**PROBLEM DETAILS:** Your reply should contain nothing except the lines from the one with "This screenshot has width=644, height=356." through the end of the listing below, reproduced exactly and stripped of pictures.

•••••

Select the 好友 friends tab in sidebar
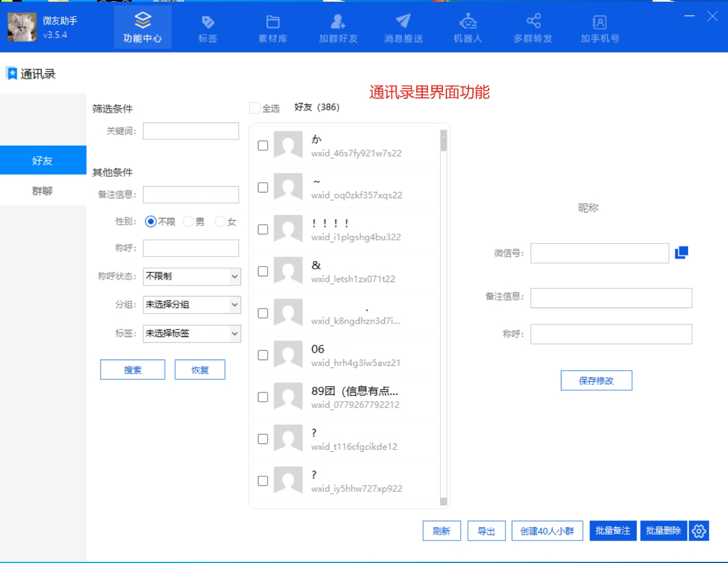The height and width of the screenshot is (563, 728). click(42, 161)
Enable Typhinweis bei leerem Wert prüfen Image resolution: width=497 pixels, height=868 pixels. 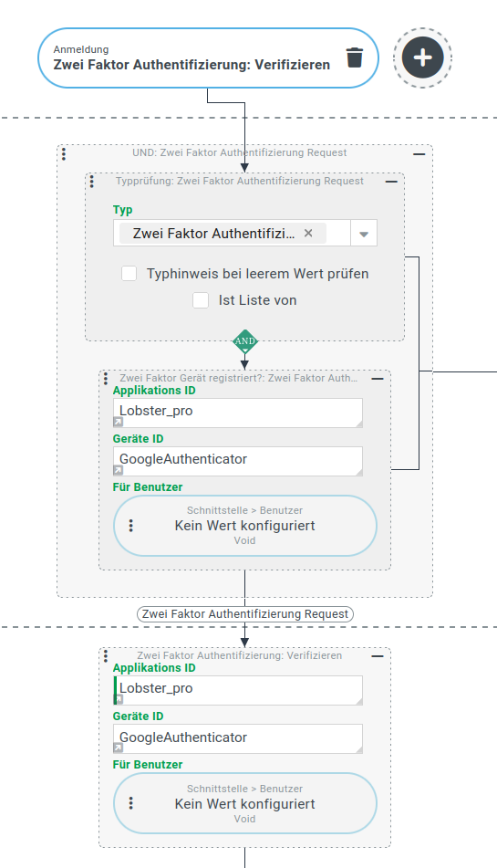[x=129, y=274]
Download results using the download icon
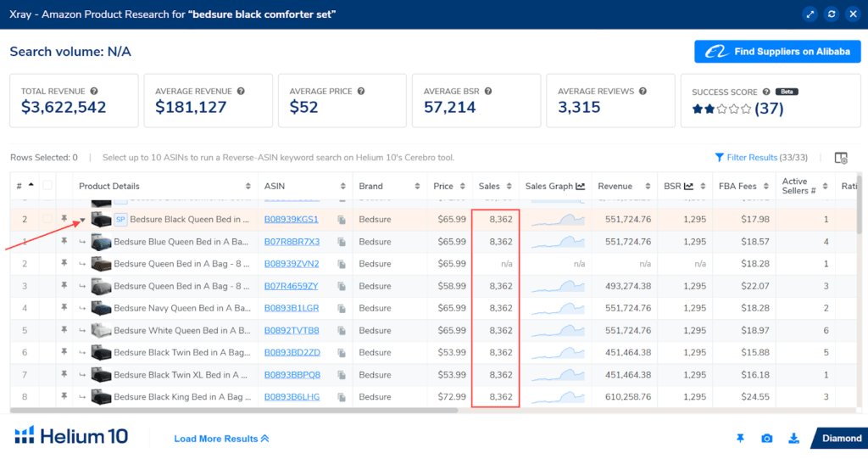Viewport: 868px width, 459px height. click(x=794, y=438)

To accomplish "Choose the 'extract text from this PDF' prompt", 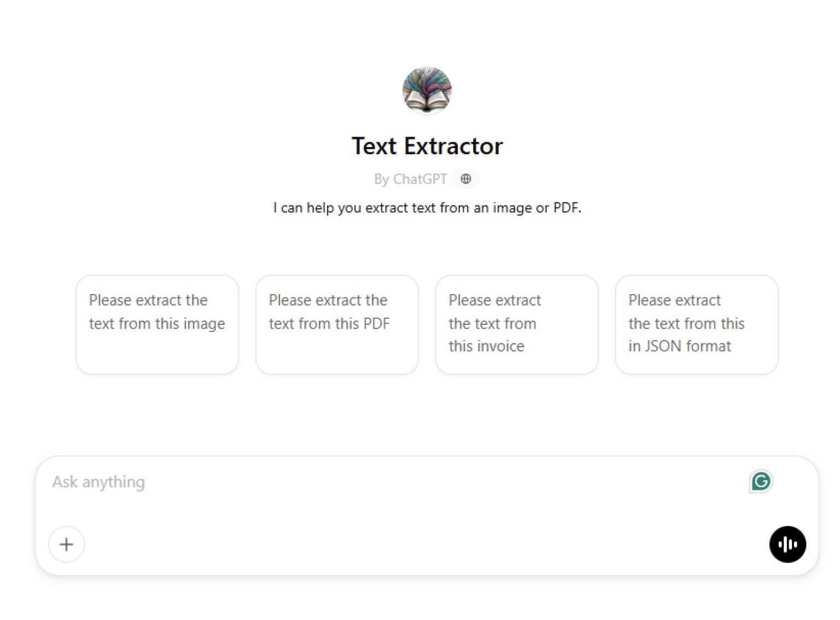I will (336, 324).
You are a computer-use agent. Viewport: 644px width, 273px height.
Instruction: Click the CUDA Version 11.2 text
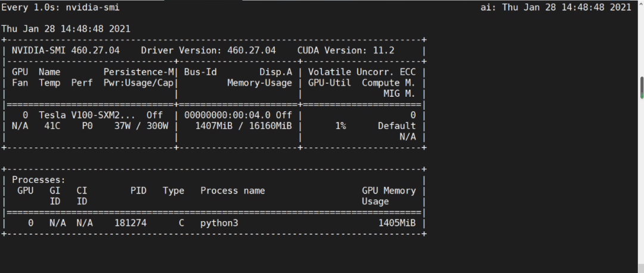coord(346,50)
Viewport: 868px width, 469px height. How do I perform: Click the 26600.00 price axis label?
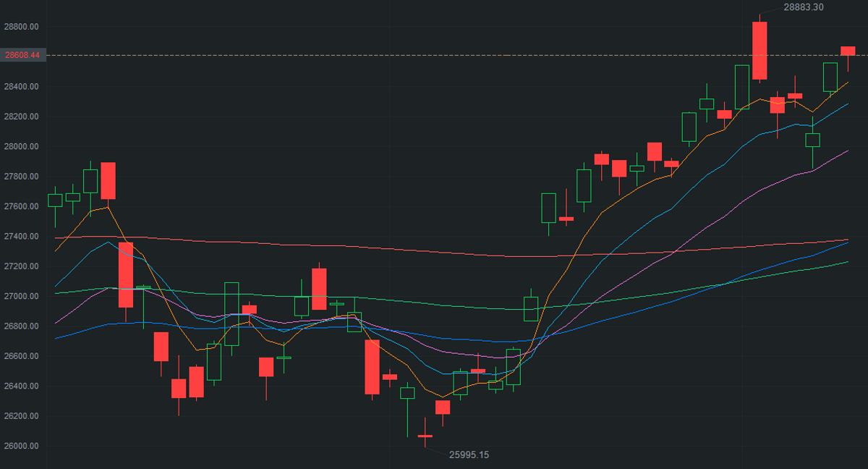(21, 356)
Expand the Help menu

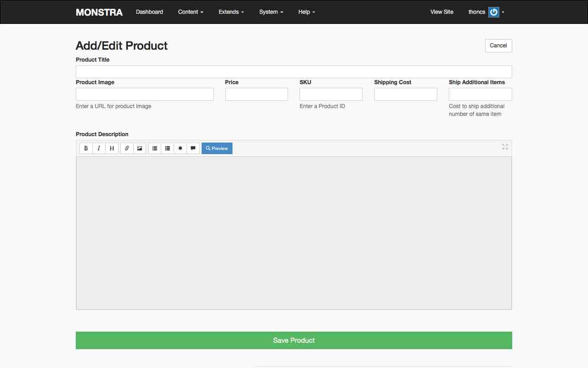306,12

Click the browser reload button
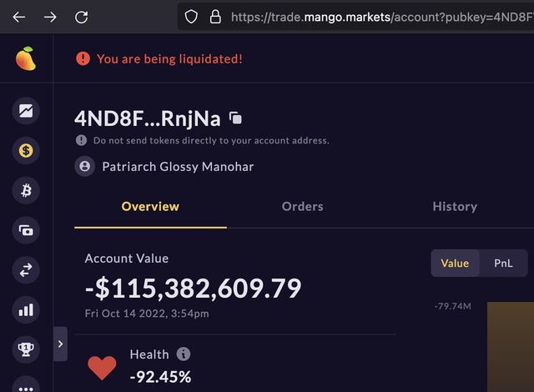81,17
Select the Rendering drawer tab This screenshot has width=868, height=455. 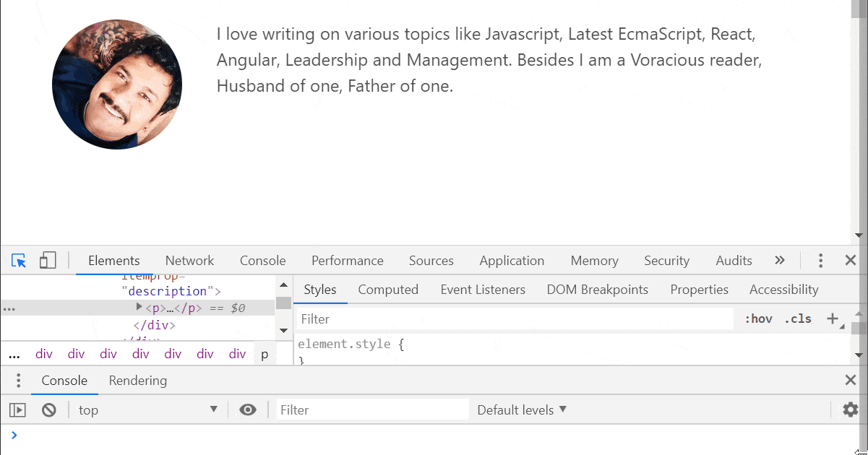click(137, 381)
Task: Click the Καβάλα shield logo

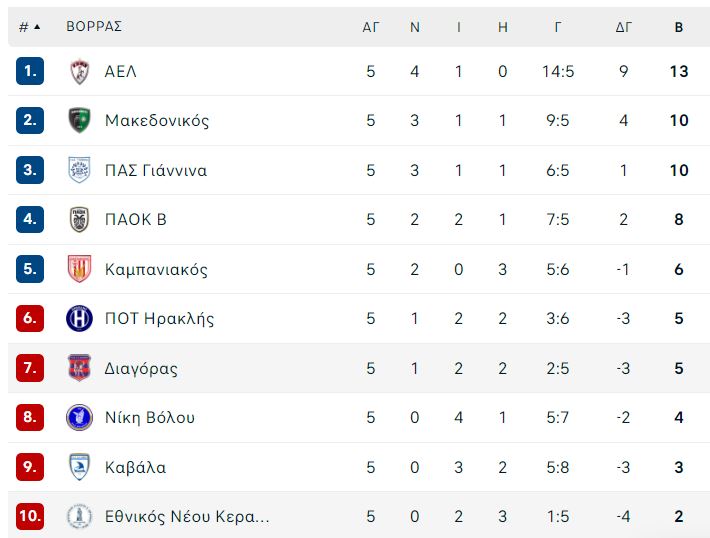Action: pyautogui.click(x=79, y=466)
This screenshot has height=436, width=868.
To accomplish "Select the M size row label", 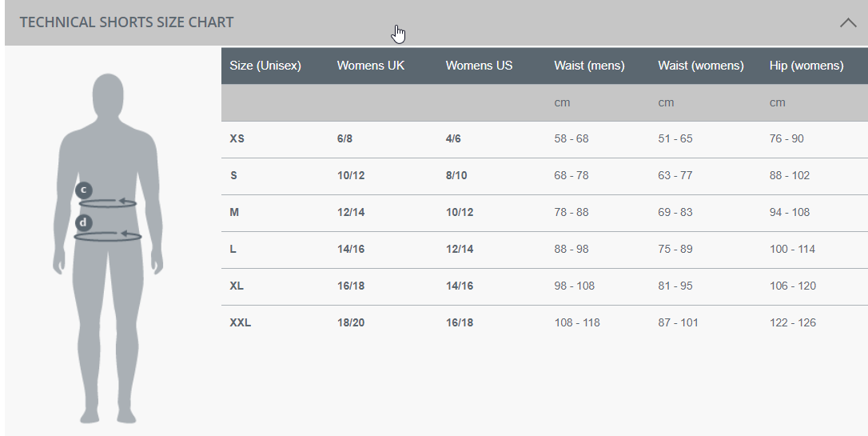I will pos(234,213).
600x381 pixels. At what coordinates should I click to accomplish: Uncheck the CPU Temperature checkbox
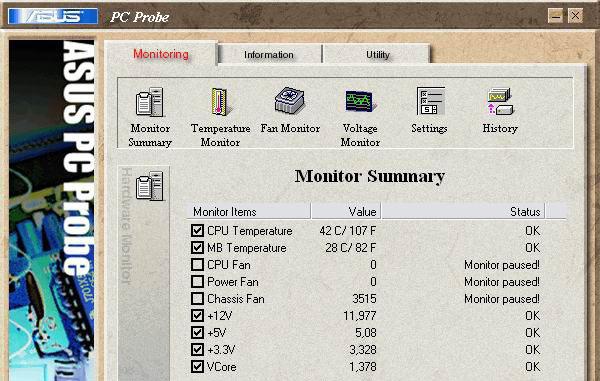[197, 231]
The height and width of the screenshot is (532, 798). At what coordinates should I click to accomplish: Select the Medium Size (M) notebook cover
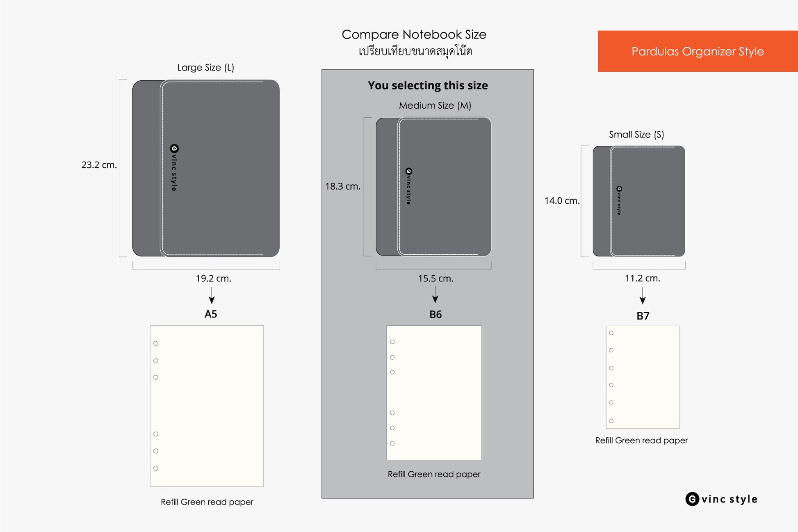pos(433,187)
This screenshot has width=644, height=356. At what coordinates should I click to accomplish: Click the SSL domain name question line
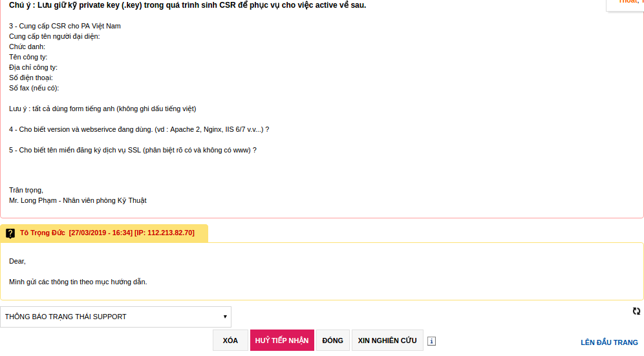[133, 150]
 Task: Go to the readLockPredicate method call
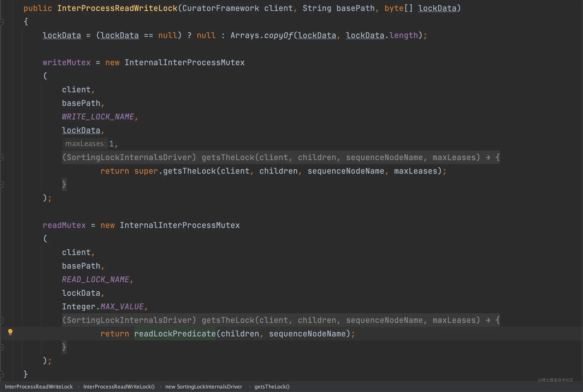point(175,334)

•••••

**REPLY:**
This screenshot has width=644, height=356. At what coordinates should I click to accomplish: Click the SSL domain name question line
[133, 150]
 Task: Go to the readLockPredicate method call
point(175,334)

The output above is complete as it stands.